== Information given ==
***

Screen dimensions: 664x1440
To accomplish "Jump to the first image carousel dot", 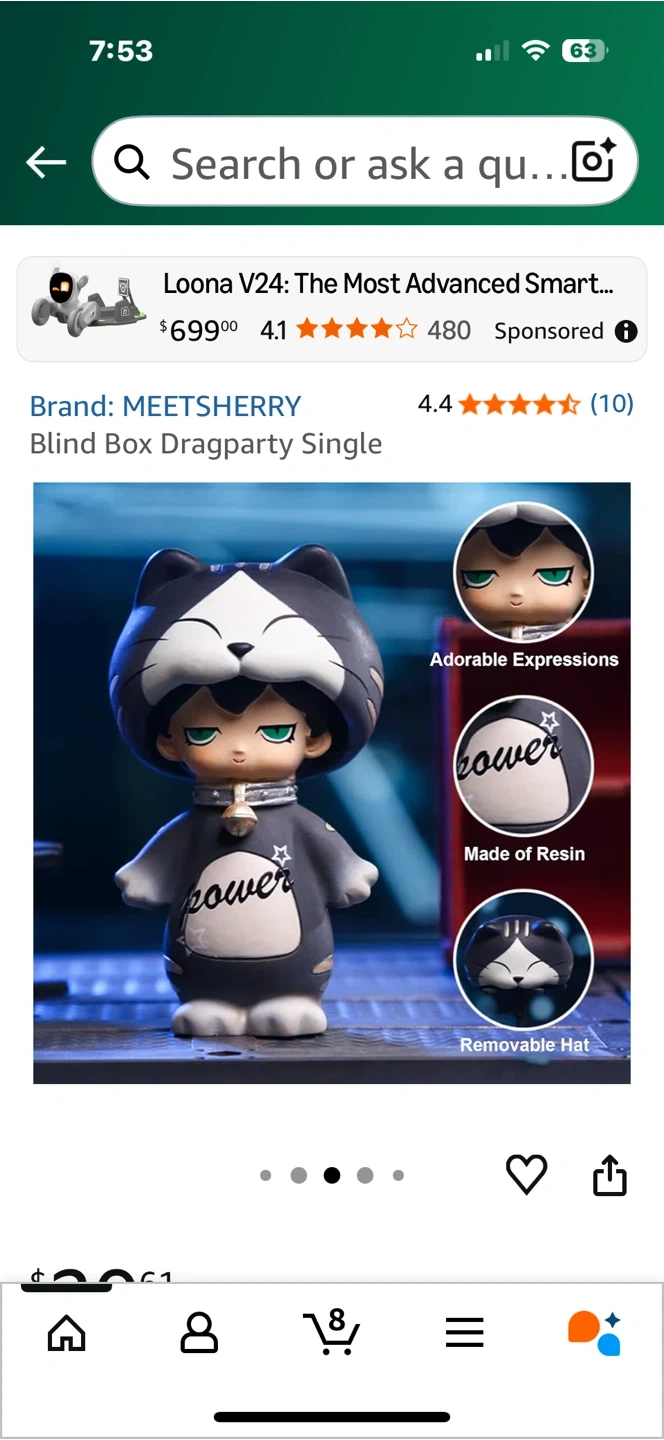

***

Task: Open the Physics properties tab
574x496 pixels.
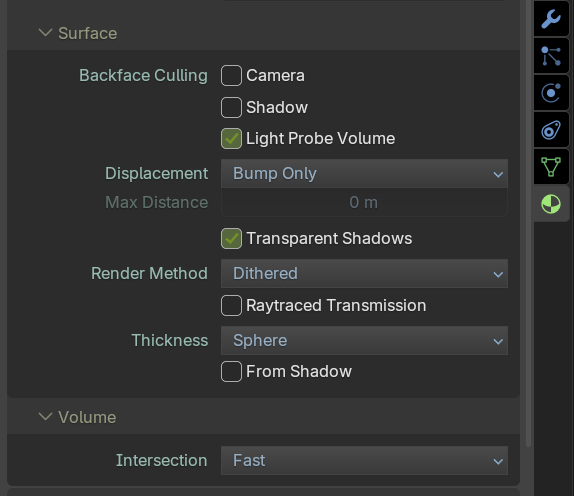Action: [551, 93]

***

== What this task involves ==
For the entries above, print exactly the lines between the one with "Screen dimensions: 664x1440" and the one with "to the first", inclusive, with no pictures.

== Completed task ==
Screen dimensions: 664x1440
To accomplish "Jump to the first image carousel dot", 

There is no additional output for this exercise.